Wobei ich zumeist aber eh nur eine(trotz 2 bzw 3 erlaubten) Rute aktiv einsetze.

Und genau das, kann ich dir auch empfehlen:

Konzentrier dich auf eine, max. 2 Ruten. 

Spart Hardware, Gewicht und du fängst  definitiv nicht weniger..gerade das feedern zur richtigen Zeit am richtigen Platz, bringt oft Doppelbisse..nutzt dir mit "nur" verfügbaren 2 Armen aber auch nicht wirklich viel 

Die 3 Ruten mit 3 Varianten, kam mir irgendwann wie ein stressiger Methoden Triathlon vor.. 3 Techniken/Methoden anwenden aber keine davon so richtig konzentriert.


----------



## ulli1958m (6. Februar 2018)

*AW: Rutenauflage*

Wenn ich mit ein oder zwei Ruten angel (Kanal o. Fluss) nutze ich diesen von Preston (gibt es in 2 Größen) mit einer Rutenauflage von Browning

Bei drei Ruten DAM 

#h


----------



## Kochtopf (6. Februar 2018)

*AW: Rutenauflage*

Ich hab die die hier,aber sie war fpr mich eher ein Fehlkauf.
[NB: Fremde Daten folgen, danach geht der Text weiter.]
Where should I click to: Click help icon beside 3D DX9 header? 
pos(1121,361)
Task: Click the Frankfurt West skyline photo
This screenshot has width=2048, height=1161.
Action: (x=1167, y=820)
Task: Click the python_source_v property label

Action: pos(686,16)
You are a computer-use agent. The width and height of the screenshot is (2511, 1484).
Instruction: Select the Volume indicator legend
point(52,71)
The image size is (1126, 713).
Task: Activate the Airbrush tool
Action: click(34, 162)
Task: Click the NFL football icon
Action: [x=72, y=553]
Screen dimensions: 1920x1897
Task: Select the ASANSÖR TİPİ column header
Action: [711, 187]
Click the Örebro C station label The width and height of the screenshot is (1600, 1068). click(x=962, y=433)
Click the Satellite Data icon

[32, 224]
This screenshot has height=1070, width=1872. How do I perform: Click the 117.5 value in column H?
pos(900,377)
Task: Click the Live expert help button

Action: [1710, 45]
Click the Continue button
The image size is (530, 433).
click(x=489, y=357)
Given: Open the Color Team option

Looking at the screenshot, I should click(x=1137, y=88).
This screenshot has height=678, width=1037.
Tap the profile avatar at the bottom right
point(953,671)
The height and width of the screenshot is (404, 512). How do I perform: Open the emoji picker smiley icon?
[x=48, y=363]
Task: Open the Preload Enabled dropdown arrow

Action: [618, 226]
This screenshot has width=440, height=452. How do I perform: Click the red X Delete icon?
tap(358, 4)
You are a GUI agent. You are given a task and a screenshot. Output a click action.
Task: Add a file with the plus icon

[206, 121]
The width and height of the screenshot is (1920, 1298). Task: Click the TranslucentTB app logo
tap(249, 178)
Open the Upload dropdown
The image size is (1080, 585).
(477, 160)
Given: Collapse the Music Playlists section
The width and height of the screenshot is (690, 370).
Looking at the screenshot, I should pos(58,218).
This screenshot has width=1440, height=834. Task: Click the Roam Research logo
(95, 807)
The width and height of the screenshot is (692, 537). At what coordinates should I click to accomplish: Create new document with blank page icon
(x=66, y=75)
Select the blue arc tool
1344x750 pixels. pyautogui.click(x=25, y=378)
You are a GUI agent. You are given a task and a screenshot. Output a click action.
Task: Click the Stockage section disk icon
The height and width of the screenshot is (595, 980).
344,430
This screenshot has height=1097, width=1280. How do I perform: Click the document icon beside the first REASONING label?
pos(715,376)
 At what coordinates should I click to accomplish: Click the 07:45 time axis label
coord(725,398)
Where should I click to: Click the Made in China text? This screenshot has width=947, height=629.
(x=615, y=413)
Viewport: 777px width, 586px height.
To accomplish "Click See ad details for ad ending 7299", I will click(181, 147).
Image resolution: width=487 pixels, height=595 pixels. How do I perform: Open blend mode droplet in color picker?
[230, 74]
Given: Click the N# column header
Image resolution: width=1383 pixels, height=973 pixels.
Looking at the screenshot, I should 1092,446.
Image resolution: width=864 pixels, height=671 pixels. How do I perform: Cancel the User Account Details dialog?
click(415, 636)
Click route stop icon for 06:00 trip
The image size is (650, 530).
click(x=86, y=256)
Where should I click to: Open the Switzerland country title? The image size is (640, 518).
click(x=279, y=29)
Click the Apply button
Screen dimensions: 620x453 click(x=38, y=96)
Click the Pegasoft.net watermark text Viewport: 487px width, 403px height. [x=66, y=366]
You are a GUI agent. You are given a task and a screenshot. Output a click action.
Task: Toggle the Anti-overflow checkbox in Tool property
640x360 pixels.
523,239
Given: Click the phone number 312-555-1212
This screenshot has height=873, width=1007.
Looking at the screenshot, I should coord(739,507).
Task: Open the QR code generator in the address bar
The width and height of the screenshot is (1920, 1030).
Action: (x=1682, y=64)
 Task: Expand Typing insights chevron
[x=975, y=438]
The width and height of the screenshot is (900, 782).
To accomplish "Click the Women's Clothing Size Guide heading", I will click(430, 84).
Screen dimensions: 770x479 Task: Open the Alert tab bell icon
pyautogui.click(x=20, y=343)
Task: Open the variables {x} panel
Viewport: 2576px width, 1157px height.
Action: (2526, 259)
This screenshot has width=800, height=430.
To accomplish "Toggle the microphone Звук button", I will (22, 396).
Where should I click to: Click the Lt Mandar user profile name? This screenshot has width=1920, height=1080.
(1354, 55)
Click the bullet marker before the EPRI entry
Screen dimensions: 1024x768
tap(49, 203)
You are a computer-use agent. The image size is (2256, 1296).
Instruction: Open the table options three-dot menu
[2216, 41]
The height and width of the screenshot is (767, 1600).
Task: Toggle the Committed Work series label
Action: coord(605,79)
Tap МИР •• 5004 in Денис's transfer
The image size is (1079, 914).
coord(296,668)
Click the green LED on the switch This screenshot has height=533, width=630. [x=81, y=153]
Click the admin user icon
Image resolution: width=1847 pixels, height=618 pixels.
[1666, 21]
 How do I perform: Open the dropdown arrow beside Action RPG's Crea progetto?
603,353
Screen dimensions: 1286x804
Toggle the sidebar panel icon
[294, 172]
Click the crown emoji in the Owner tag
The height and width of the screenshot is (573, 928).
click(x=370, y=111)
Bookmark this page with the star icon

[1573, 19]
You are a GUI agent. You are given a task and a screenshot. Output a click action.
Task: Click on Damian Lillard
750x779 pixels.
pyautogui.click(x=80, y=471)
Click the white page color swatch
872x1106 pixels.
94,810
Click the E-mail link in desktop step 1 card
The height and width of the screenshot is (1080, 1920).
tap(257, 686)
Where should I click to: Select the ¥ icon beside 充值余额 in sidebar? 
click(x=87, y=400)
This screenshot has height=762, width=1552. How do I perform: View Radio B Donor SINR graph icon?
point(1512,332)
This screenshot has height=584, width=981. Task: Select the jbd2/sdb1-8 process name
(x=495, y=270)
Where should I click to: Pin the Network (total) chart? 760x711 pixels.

Rillen oder ein bewegliches Element um auch bei Strömung mit leichten Körben die rute richtig zu positionieren wären besser gewesen. Aber wenn du viel am Kanal angelst vielleicht genau deines


----------



## Toto1980 (6. Februar 2018)

*AW: Rutenauflage*

Oh, cool da sind ja schon gute Tipps bei. 
Baitstore ist ja um die Ecke.
Gibt es auch schon Stühle mit Feederarm.
Und muss ich bei den Banksticks auf was bestimmtes achten?


----------



## Toto1980 (6. Februar 2018)

*AW: Rutenauflage*

Achso, ja..bei mir geht es wohl hauptsächlich an den Kanal und Lippe, ab und an auch mal See.


----------



## geomas (6. Februar 2018)

*AW: Rutenauflage*

Banksticks: hängt vom Untergrund/Boden ab. Wenn das Ufer knüppelhart (befestigt/Steine) ist, ist ein Dreibein wie von ulli1958m empfohlen sicher erste Wahl. Ansonsten mag ich Banksticks mit Gewinde unten, die lassen sich auch in zähe Böden gut „einschrauben”.


----------



## ulli1958m (6. Februar 2018)

*AW: Rutenauflage*



Toto1980 schrieb:


> Oh, cool da sind ja schon gute Tipps bei.
> Baitstore ist ja um die Ecke.
> Gibt es auch schon Stühle mit Feederarm.
> Und muss ich bei den Banksticks auf was bestimmtes achten?


Du hast doch am Sonntag eine Messe vor der Tür .....vielleicht sieht man sich ja :m

Baitstore...iss ein guter Laden #6

#h


----------



## Kochtopf (6. Februar 2018)

*AW: Rutenauflage*



geomas schrieb:


> Banksticks: hängt vom Untergrund/Boden ab. Wenn das Ufer knüppelhart (befestigt/Steine) ist, ist ein Dreibein wie von ulli1958m empfohlen sicher erste Wahl. Ansonsten mag ich Banksticks mit Gewinde unten, die lassen sich auch in zähe Böden gut „einschrauben”.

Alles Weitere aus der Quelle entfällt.